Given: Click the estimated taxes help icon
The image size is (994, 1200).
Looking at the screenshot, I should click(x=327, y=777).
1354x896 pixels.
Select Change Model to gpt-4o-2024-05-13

.....

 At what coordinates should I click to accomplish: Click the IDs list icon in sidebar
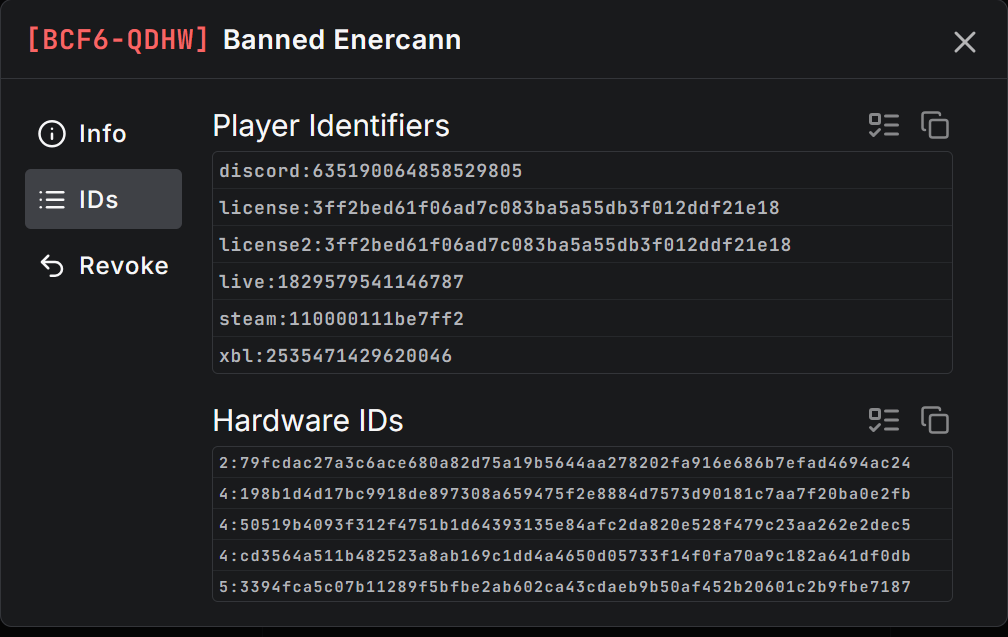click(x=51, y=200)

.....

## Goal
Return the stretch of lines from the one containing "Given: Click the estimated taxes help icon" through the one containing "Select Change Model to gpt-4o-2024-05-13", copied exactly.

## Completed task
Given: Click the estimated taxes help icon
The image size is (994, 1200).
Looking at the screenshot, I should click(x=327, y=777).
1354x896 pixels.
Select Change Model to gpt-4o-2024-05-13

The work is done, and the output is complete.